# Document excerpt

☆ ☆ ☆

Bill disregards the welfare of Queensland communities and environmental realities
04-Mar-2019 12:20 PM
Brisbane – Adani will today tell a State Government inquiry that constructing the Carmichael Mine in the Galilee Basin will create long-term jobs and opportunities for Queensland families and communities and provide revenue for vital government services like hospitals and schools.
Adani Mining CEO Lucas Dow will explain that preventing the development of the Galilee Basin would not only disadvantage Queenslanders economically, but would also adversely impact the environment as a consequence of poorer quality coals being sourced to feed the growing demand for energy coal in countries like India, Vietnam and Bangladesh.
“Stopping the development of Carmichael Mine and the Galilee Basin will simply not have the impact on global CO2 emissions that has been wrongly claimed by activist groups. The fact is that if Queensland coal is not supplied to countries in Asia where demand for it is growing, it will be supplied from elsewhere. Demand from these developing economies is simply not going to stop as a consequence of preventing the opening of the Galilee Basin.
“South Africa, Indonesia, the USA and Russia are already supplying coal to developing nations like India at the expense of Queensland jobs and investment.
“In fact coal from the Galilee Basin is better quality than much of that coal sourced from other jurisdictions and consequently Galilee Basin coal will create fewer emissions when used to produce energy, which is a better outcome for the environment.”
Mr Dow said the call to prevent the development of the Galilee Basin put empty environmental symbolism before the interests of Queenslanders.
“Those who back this Bill must believe environmental symbolism is more important than the welfare of Queenslanders who want jobs, and of communities who want a future,” he said.
Adani will also tell the inquiry that fears the local environmental impacts cannot be managed are unfounded.

☆ ☆ ☆

# Dataset section
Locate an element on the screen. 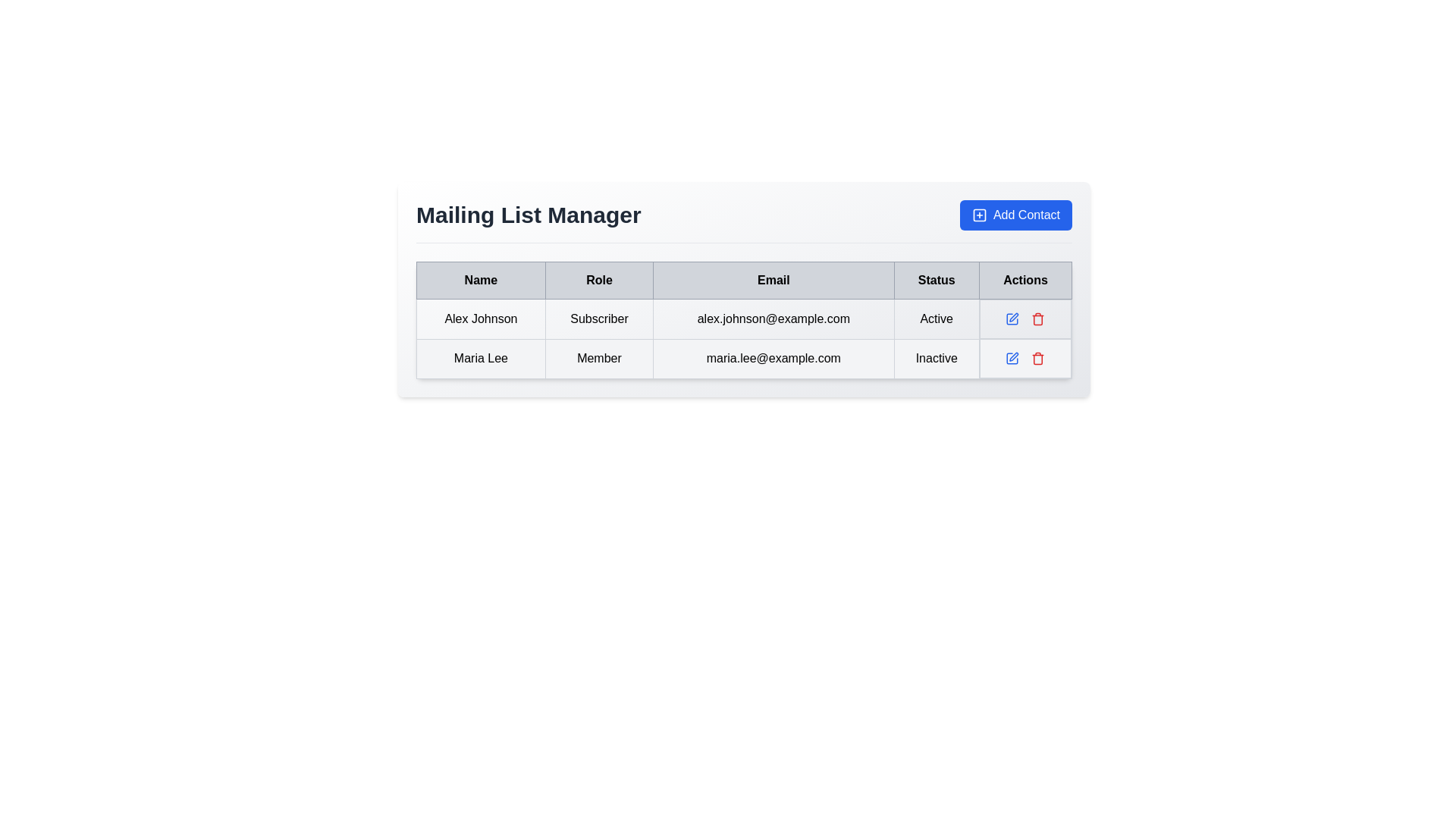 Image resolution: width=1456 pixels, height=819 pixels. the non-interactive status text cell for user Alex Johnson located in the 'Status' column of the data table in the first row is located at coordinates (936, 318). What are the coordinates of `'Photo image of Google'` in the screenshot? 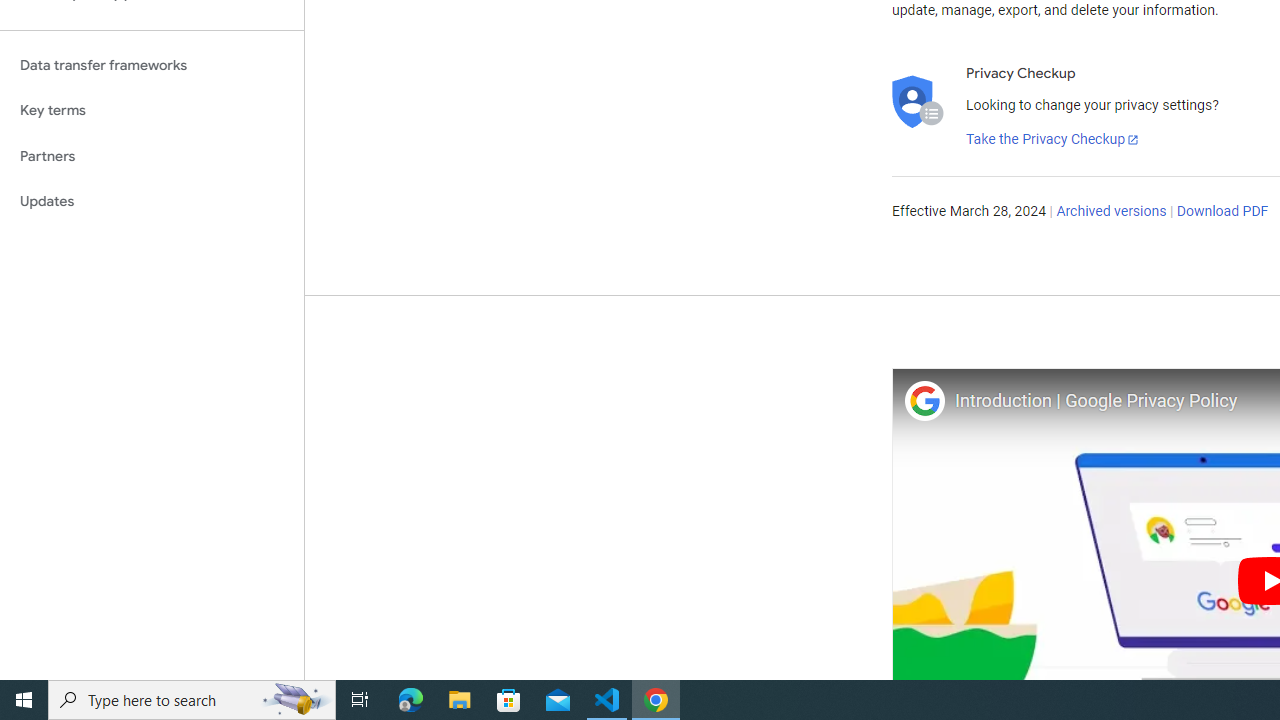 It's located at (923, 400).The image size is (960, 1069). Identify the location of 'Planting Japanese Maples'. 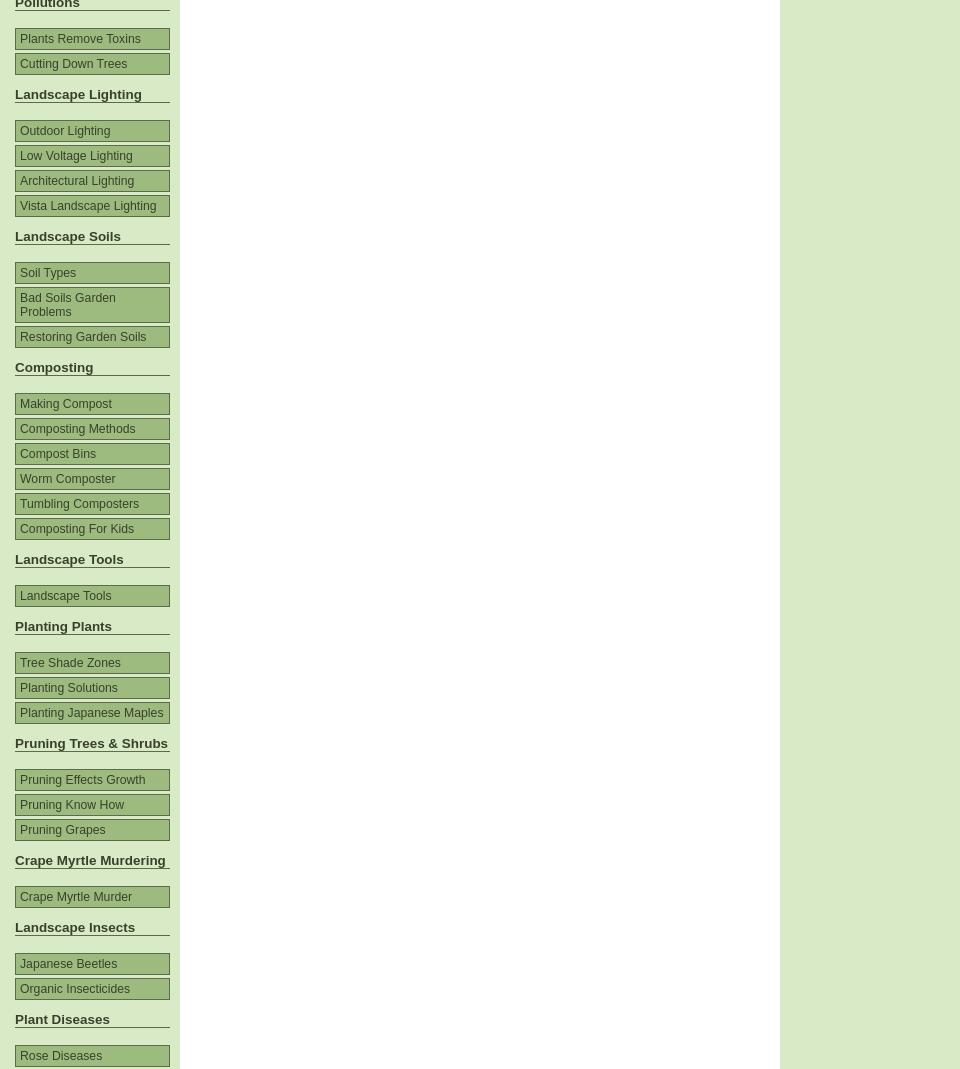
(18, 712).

☆ ☆ ☆

# Assignment 1
Summarize the text about the Carmichael Mine in two sentences.
# Assignment 2
According to the text about the Carmichael Mine, who is the CEO of Adani Mining?
# Assignment 3
Please print the part of the text about the Carmichael Mine that opens with the words containing "Bill disregards the" and closes with "Vietnam and Bangladesh.".

# Written response 1
Adani will tell a State Government inquiry that building the Carmichael Mine in the Galilee Basin will create long-term jobs for Queensland families and communities and provide revenue for services like hospitals and schools. CEO Lucas Dow argues that stopping the mine would not reduce global CO2 emissions because growing Asian demand would be met with poorer-quality coal from elsewhere, and that backing the Bill puts environmental symbolism ahead of Queenslanders' welfare.

# Written response 2
Lucas Dow.

# Written response 3
Bill disregards the welfare of Queensland communities and environmental realities
04-Mar-2019 12:20 PM
Brisbane – Adani will today tell a State Government inquiry that constructing the Carmichael Mine in the Galilee Basin will create long-term jobs and opportunities for Queensland families and communities and provide revenue for vital government services like hospitals and schools.
Adani Mining CEO Lucas Dow will explain that preventing the development of the Galilee Basin would not only disadvantage Queenslanders economically, but would also adversely impact the environment as a consequence of poorer quality coals being sourced to feed the growing demand for energy coal in countries like India, Vietnam and Bangladesh.